Copy nothing but the lines from the one containing "Task: Add a Levels adjustment" through the last line of the records, repeated exactly and without pictures.
** MATERIAL TO PROCESS follows **
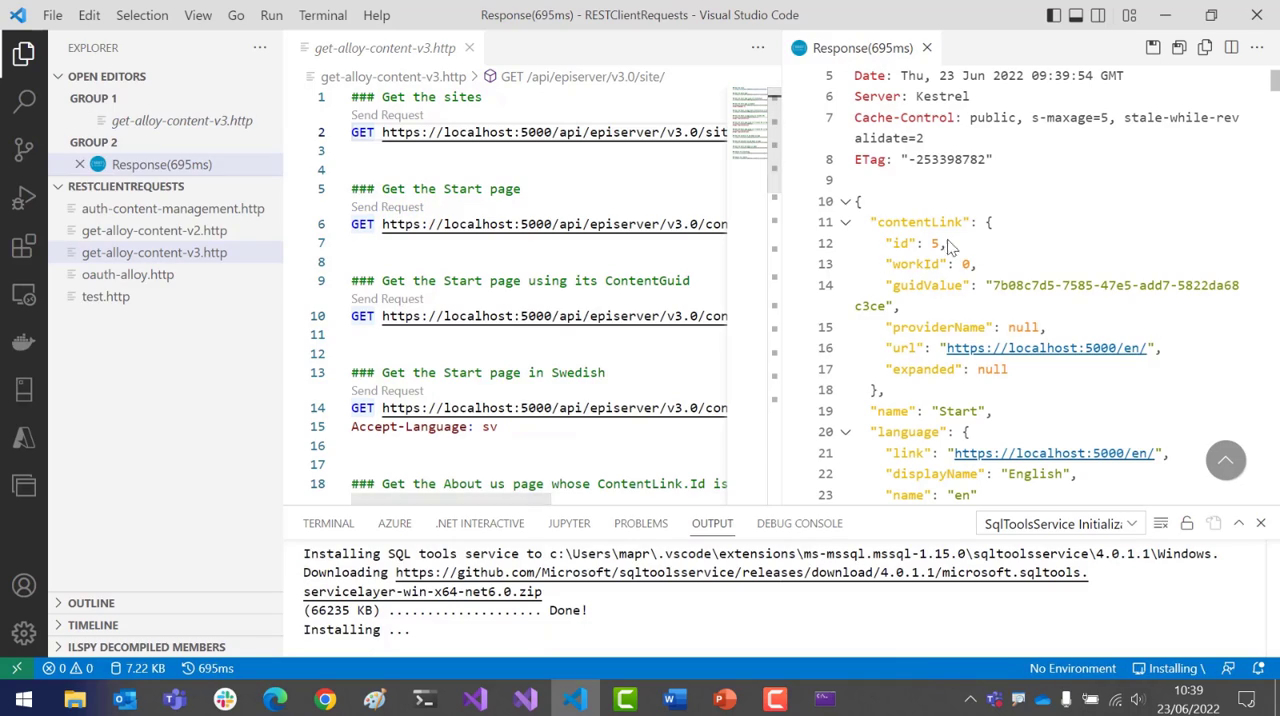Open the SqlToolsService output channel dropdown
Screen dimensions: 1280x716
(x=1060, y=524)
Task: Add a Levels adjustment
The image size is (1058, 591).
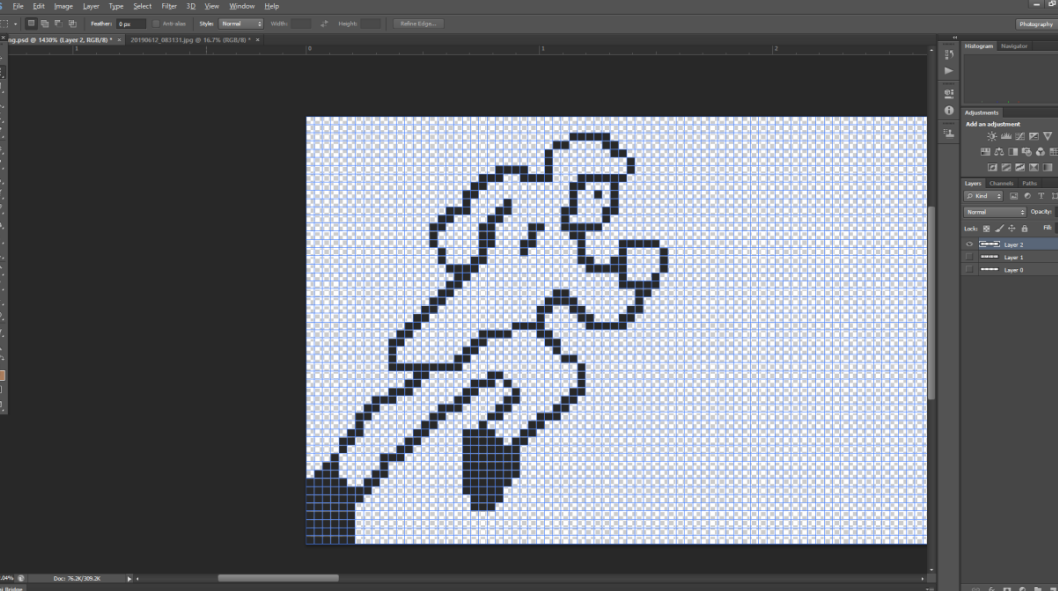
** End of MATERIAL TO PROCESS **
• **RESPONSE AREA**
Task: Add a Levels adjustment
The image size is (1058, 591).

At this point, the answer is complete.